- _Activity_
The lines you should transcribe are those from the one containing "This screenshot has height=229, width=276." to the end of the listing below, exactly, with pictures left out.

<<<<

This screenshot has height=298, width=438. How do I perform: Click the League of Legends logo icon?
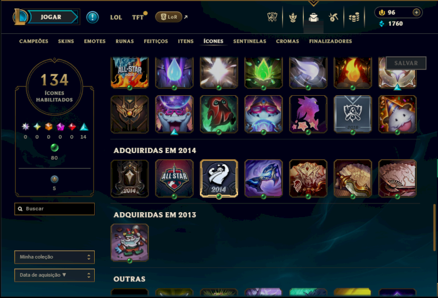coord(20,17)
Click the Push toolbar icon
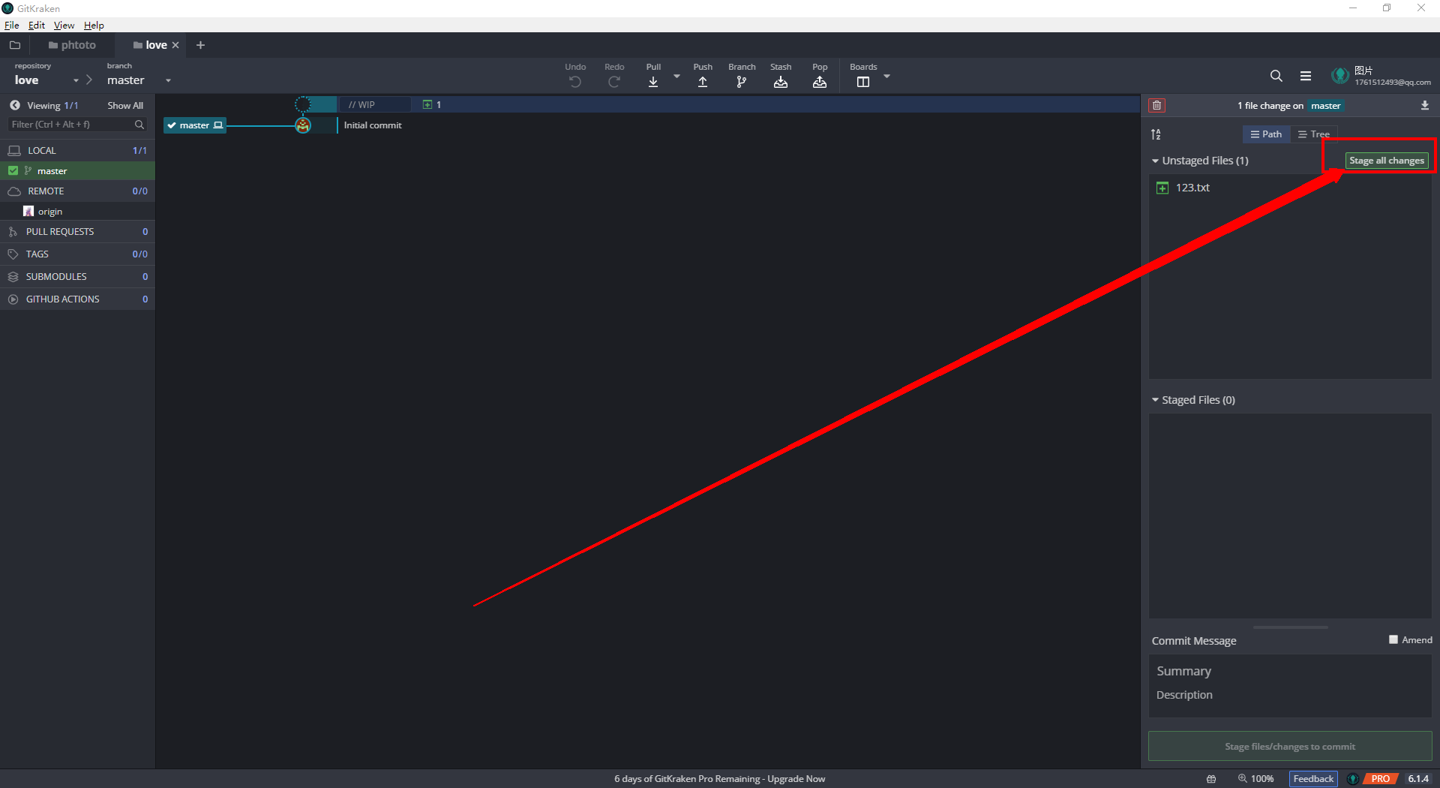This screenshot has height=788, width=1440. pos(703,81)
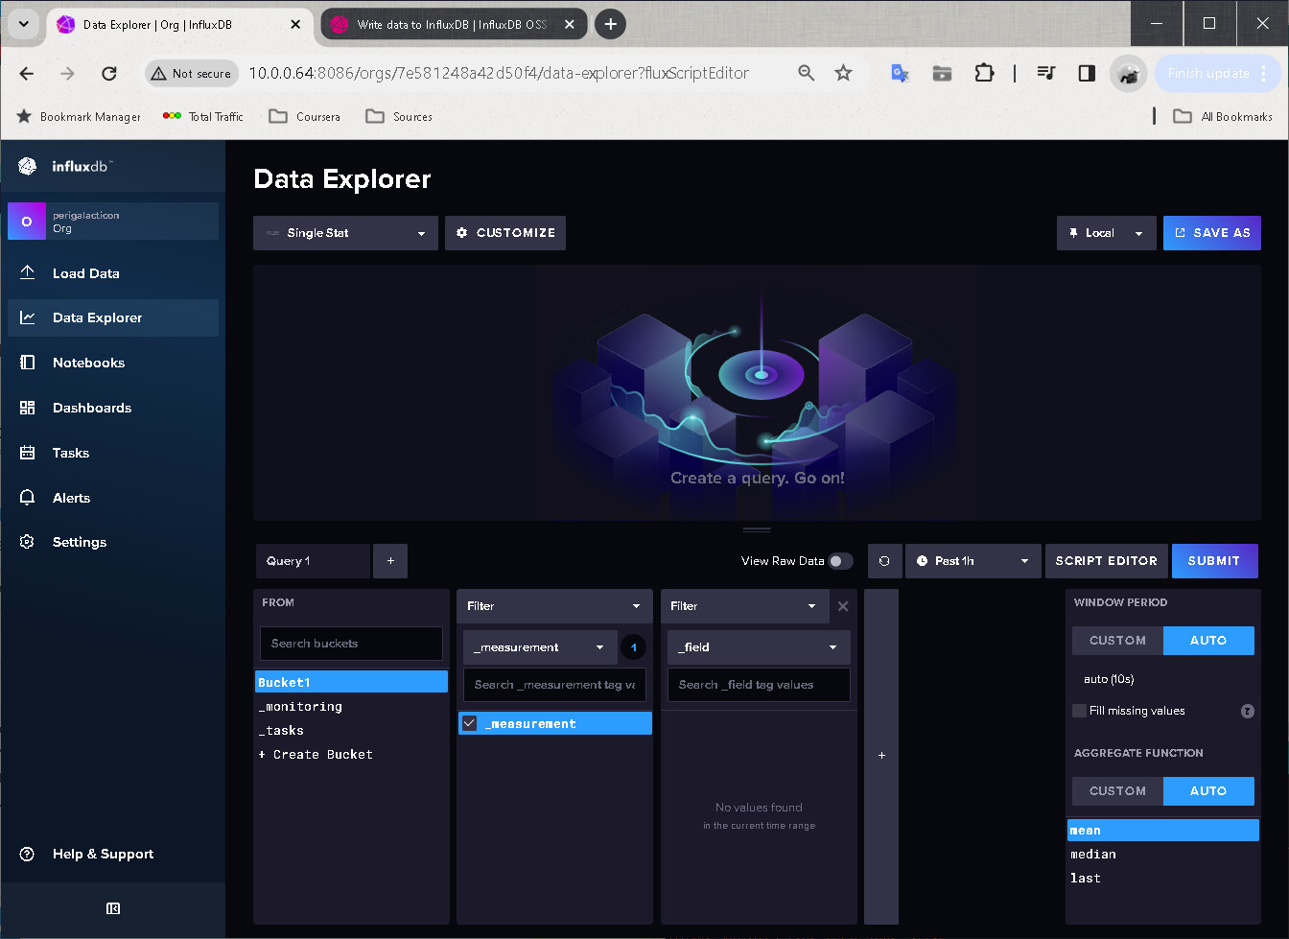Click the refresh query icon

[884, 561]
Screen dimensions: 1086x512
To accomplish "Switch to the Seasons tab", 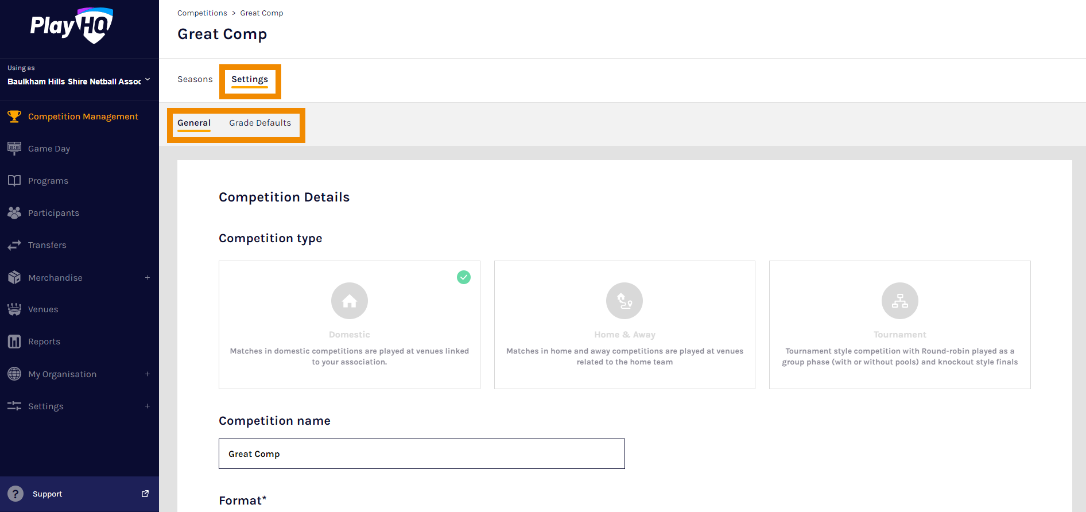I will pyautogui.click(x=195, y=79).
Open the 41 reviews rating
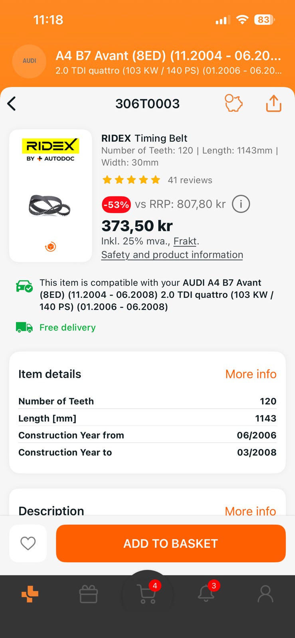This screenshot has height=638, width=295. pos(190,180)
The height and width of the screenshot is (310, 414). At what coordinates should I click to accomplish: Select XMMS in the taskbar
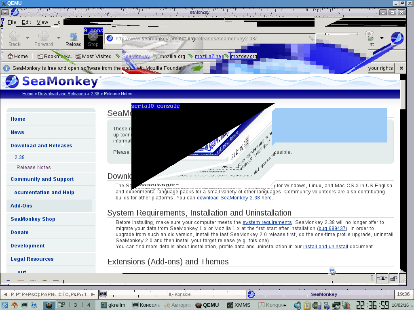tap(239, 305)
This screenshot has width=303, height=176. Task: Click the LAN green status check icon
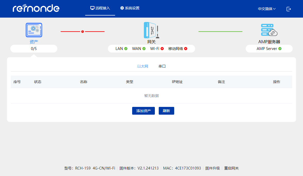coord(126,49)
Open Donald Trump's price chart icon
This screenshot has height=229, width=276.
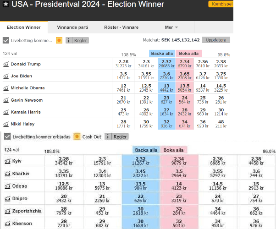(6, 64)
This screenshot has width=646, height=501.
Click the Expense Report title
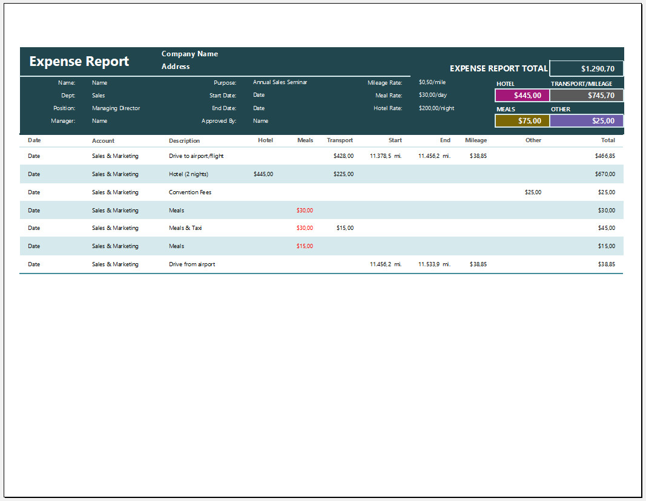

>>>>

- _Response area_
This screenshot has height=229, width=276.
(6, 64)
This screenshot has width=646, height=501.
Click the Expense Report title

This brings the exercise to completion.